Who am I when my kids leave home? Questions of Identity when parenting young adults.

Updated: Jun 14


Who am I when my kids leave home?

In my coaching practice with mothers, making shifts in one's way of parenting takes you into the deeply personal territory – your innermost hopes and fears, what’s important to you, character traits you think are just 'who you are', and beliefs.

This is an important element of my coaching: guiding parents down through the layers of their beliefs. Beliefs they may or may not be aware of. Beliefs inherited from their parents, adopted from social standards, or elsewhere. Beliefs that support them to be parenting in their integrity, and other beliefs that block them from being in relationships with their kids in their true nature and highest self.

If you want to become more flexible with your almost-adult kid, more assertive, more trusting, more receptive, more honest, and more tolerant, you will spend time exploring the marrow of what you hold and sorting through your underlying theories and convictions.
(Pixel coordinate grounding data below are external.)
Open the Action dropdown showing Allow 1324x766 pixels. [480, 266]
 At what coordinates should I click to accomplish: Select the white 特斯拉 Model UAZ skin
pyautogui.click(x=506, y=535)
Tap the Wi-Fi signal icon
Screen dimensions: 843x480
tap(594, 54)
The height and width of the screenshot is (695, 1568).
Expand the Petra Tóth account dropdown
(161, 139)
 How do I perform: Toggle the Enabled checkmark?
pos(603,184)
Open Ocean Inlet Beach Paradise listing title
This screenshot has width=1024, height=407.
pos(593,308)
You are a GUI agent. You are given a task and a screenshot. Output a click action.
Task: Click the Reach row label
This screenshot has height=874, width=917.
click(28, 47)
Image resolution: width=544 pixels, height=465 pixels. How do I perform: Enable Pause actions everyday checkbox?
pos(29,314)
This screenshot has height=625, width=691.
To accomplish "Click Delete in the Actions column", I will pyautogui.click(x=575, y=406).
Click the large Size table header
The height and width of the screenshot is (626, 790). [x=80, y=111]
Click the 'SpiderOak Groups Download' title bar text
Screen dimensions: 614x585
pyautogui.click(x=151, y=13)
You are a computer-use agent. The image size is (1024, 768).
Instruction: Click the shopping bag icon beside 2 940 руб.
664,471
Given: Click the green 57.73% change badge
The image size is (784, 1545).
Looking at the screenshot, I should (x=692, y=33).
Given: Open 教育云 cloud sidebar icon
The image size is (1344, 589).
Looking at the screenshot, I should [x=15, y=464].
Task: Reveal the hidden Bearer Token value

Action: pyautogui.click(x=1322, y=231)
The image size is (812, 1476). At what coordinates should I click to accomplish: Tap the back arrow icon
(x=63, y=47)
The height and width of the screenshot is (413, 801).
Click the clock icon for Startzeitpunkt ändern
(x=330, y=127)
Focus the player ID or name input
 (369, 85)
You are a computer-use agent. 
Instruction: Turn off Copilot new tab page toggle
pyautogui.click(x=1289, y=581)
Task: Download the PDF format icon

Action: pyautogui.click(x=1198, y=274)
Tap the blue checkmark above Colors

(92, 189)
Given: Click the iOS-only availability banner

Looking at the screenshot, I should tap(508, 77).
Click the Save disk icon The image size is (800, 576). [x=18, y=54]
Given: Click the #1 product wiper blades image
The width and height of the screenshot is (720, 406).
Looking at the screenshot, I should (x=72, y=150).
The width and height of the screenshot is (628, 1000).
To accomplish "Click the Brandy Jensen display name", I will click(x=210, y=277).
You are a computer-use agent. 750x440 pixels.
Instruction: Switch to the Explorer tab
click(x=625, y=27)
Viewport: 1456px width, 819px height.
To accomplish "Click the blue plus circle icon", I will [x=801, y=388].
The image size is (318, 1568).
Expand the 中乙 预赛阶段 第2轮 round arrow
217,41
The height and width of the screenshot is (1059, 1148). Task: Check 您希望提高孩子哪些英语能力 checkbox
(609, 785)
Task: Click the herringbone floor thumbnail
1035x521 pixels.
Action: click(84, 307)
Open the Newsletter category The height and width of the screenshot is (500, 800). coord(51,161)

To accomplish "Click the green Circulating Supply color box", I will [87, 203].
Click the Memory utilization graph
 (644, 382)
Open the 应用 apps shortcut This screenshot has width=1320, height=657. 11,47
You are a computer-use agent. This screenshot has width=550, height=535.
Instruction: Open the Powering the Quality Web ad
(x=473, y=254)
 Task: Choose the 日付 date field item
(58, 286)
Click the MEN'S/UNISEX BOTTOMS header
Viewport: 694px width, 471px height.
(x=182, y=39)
It wobbles your foundation, clears out your basement, and shifts your trajectory. It’s both scary and exciting, frustrating and satisfying, uncomfortable and freeing. It's where you make meaningful discoveries about yourself.

What is the role of a parent? That’s the big question you’ve faced from the moment you found out you were pregnant or decided to adopt.

If you’re like me, you've wondered if you’re a conduit for a divine spark bringing its light into the world, the continuance of your family line, or maybe just a mammal propagating your species. Are you the one who chose to be a parent or are you an instrument of the immense creative life force? Maybe you’re the parent chosen specifically for this child, or by this child, or maybe it’s a completely random match.

What I see in the parents I work with is a fresh look at these questions. Not just acknowledging the perspective they’ve been holding but also questioning whether it still fits at this stage in their lives. As their kids become more independent, they’re asking what their role is now. Am I a teacher or student or both? Do my words matter to them or my actions? Should I be leading or waiting on the sidelines?

What’s grabbing your attention as you read this? I invite you to not think about it too much, but rather, sense what’s sparking for you right here and right now. How does parenting weave into the picture of your life now? What does that feel like? Where does it live in you? Take it to your yoga mat, a friend or your journal. There are gems to be discovered here. ~

Many parents of young adults also come face-to-face with a question of identity.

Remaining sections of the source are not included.